The threat analysis focuses on three interconnected malicious programs: AppSuite, OneStart, and ManualFinder. These malware variants share common server infrastructure and exhibit similar installation and operational patterns, strongly indicating they originate from the same threat actor. OneStart initially masqueraded as a Chromium-based browser but evolved from earlier versions that leveraged node.exe to execute malicious JavaScript code. The threat actors behind these programs have demonstrated significant adaptability and longevity, distributing malware disguised as benign utilities including games, recipe finders, and manual finders to evade detection. The malware employs various techniques such as PowerShell execution, persistence mechanisms (T1547.001), and living-off-the-land binaries (T1218.011) to maintain footholds and execute code stealthily. The use of browser extensions and desktop assistant-like applications further aids in deception and persistence. The infrastructure includes domains like onestart.io and securebrowser.io, and the malware is associated with multiple hashes and domains, indicating a broad and evolving campaign. Although no known exploits in the wild have been reported, the threat actors’ ability to morph their software and evade detection poses a persistent risk. The tags referencing techniques such as command-line interface execution (T1059 variants), user execution (T1204.002), and remote file copy (T1105) suggest a multi-stage infection chain that can be triggered by user interaction and leverages legitimate system tools to avoid raising suspicion.

For European organizations, this threat presents a moderate risk primarily due to its stealthy nature and persistence capabilities. The malware’s disguise as legitimate utilities increases the likelihood of user execution, potentially leading to unauthorized access, data exfiltration, or further malware deployment.
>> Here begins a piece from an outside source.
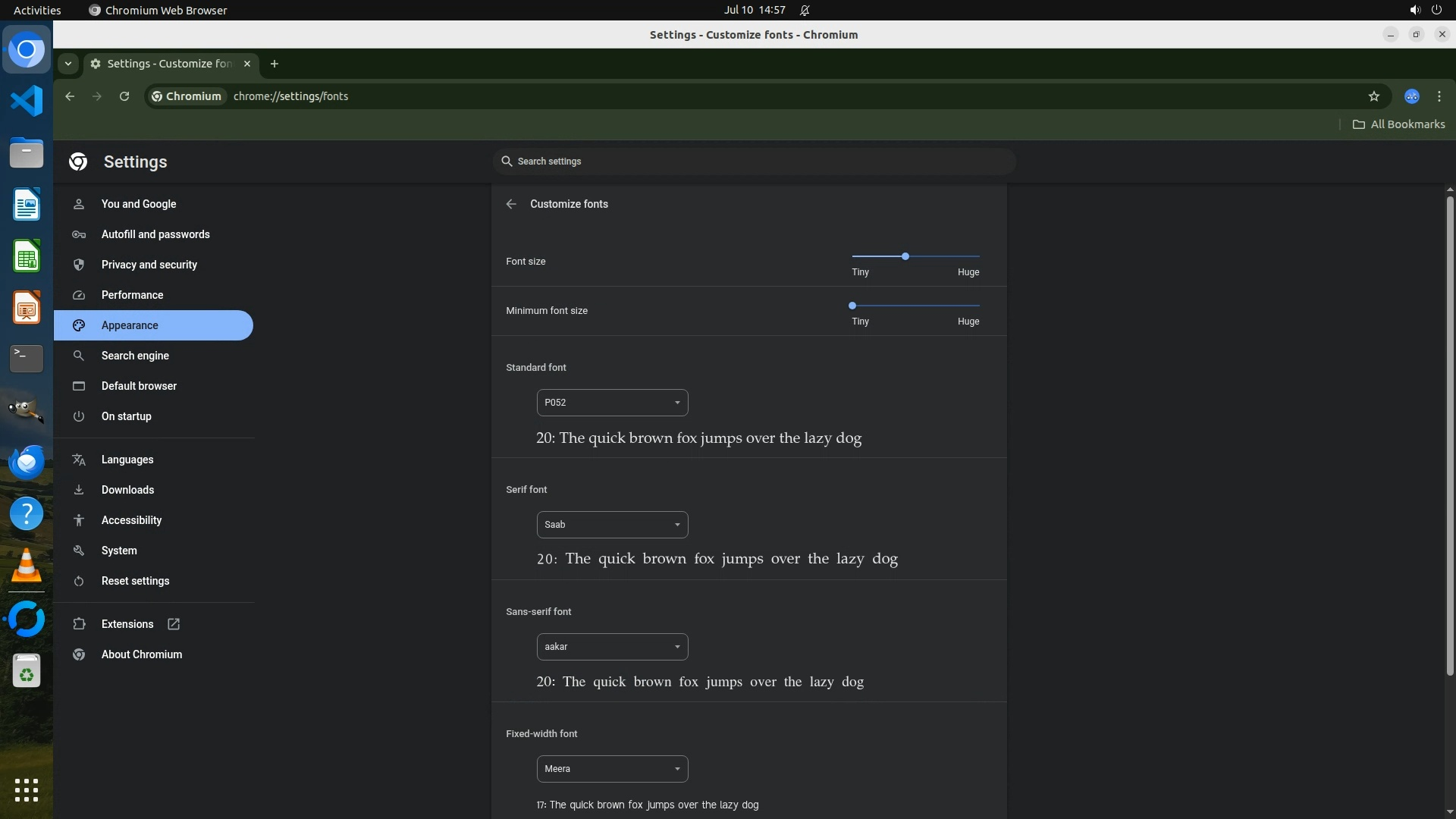Open new tab with plus icon
This screenshot has width=1456, height=819.
(275, 64)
The use of living-off-the-land binaries and PowerShell scripts complicates detection and response efforts, potentially allowing prolonged presence within networks. Organizations in sectors relying heavily on browser-based tools or custom utilities may be particularly vulnerable. The adaptability of the threat actors means that traditional signature-based defenses may be insufficient, increasing the risk of successful compromise. While no critical exploits have been reported, the malware’s ability to maintain persistence and execute arbitrary code could impact confidentiality and integrity of sensitive data, disrupt operations, and erode trust in IT environments. European entities with less mature endpoint detection and response capabilities or those with extensive use of third-party utilities may face higher exposure.
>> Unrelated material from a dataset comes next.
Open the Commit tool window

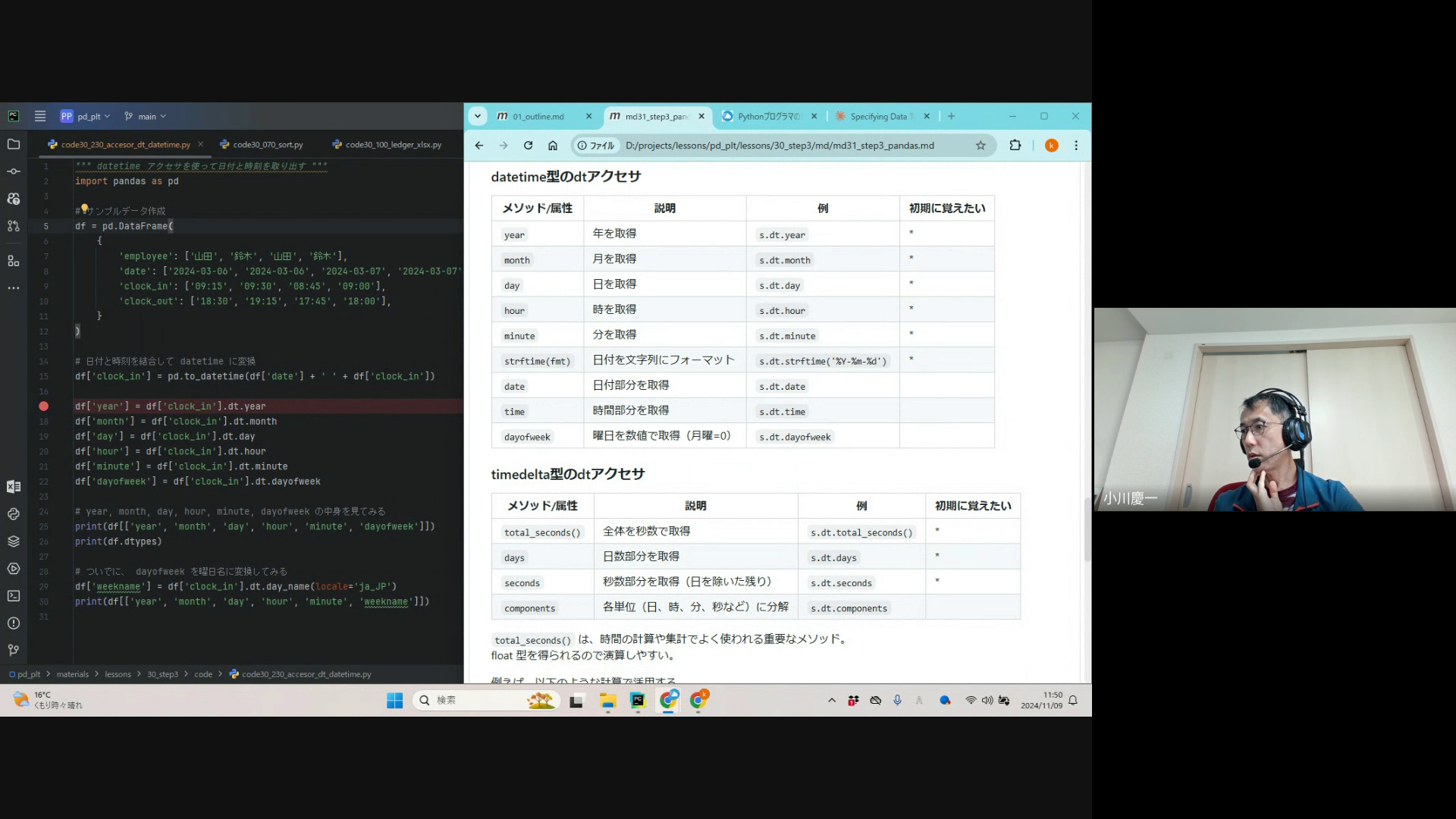[14, 171]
1. Implement advanced endpoint detection and response (EDR) solutions capable of identifying living-off-the-land techniques and anomalous PowerShell usage. 2. Enforce strict application whitelisting policies to prevent unauthorized execution of node.exe and other scripting engines in unexpected contexts. 3. Conduct regular user awareness training focused on the risks of executing unknown utilities and browser extensions, emphasizing the deceptive nature of this malware family. 4. Monitor network traffic for connections to known malicious domains such as onestart.io, securebrowser.io, and 7df4va.com, and block these at perimeter firewalls and DNS layers. 5. Employ behavioral analytics to detect unusual installation patterns or persistence mechanisms, especially those involving desktop assistants or browser extensions. 6. Regularly audit installed software and browser extensions to identify and remove suspicious or unauthorized applications. 7. Maintain up-to-date threat intelligence feeds to quickly identify new hashes and indicators of compromise related to this malware. 8. Restrict use of PowerShell and node.js execution to only trusted scripts and signed code where possible, and enable logging and monitoring of script execution. 9. Implement multi-factor authentication and least privilege principles to limit the impact of potential compromises. 10. Prepare incident response plans that include procedures for detecting and eradicating malware that uses living-off-the-land techniques.